[Collected data]

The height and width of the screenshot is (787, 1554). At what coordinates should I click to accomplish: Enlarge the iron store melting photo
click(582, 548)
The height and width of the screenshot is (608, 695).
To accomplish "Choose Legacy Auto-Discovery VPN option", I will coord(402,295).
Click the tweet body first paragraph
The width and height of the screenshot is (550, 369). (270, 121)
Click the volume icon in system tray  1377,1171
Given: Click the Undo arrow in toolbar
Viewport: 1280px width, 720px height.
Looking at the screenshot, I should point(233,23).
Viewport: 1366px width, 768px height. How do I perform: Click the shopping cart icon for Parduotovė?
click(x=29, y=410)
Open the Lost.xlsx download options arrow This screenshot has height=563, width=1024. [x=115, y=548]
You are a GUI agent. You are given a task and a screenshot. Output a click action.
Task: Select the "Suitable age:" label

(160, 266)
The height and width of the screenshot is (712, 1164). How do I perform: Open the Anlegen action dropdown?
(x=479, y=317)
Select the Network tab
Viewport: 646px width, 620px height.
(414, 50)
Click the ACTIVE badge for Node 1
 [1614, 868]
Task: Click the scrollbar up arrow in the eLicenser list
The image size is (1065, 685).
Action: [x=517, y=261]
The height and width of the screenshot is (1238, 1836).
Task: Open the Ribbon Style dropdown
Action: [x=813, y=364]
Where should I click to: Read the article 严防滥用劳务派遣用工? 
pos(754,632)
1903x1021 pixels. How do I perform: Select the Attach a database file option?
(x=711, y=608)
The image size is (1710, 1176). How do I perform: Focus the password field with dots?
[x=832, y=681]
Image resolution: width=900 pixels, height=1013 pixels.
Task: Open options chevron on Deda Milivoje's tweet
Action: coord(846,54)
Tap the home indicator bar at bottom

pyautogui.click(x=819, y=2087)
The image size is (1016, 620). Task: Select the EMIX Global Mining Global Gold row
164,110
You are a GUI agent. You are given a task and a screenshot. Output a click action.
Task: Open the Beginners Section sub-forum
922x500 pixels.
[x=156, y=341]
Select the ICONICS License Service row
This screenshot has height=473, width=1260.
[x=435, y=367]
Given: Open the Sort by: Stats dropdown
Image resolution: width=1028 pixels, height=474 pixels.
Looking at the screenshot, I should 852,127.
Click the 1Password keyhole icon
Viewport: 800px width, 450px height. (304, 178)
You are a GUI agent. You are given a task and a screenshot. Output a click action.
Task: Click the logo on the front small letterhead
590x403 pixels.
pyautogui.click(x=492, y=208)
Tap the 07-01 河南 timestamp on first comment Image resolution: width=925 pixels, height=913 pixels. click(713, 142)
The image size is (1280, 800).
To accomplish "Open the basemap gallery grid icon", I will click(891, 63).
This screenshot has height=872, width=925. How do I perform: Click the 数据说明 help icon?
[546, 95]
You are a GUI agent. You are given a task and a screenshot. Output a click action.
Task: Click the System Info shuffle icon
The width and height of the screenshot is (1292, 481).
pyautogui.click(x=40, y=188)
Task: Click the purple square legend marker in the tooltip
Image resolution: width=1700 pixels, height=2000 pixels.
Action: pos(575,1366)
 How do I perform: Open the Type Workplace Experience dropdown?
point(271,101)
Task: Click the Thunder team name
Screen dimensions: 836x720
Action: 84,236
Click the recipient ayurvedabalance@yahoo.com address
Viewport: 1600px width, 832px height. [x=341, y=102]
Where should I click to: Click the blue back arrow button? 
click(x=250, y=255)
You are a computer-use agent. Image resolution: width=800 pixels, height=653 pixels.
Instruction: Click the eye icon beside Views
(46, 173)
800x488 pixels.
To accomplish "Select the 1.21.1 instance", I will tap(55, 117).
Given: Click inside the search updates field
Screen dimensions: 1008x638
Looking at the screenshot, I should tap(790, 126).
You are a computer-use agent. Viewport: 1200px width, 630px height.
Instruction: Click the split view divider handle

The task: Start at the line with "800x488 pixels." and stop at the end of the records. Write those lines out exactly and add nothing.

Answer to this task:
800x488 pixels.
To accomplish "Select the 1.21.1 instance", I will tap(55, 117).
Given: Click inside the search updates field
Screen dimensions: 1008x638
Looking at the screenshot, I should tap(790, 126).
You are a computer-use agent. Viewport: 1200px width, 630px height.
Instruction: Click the split view divider handle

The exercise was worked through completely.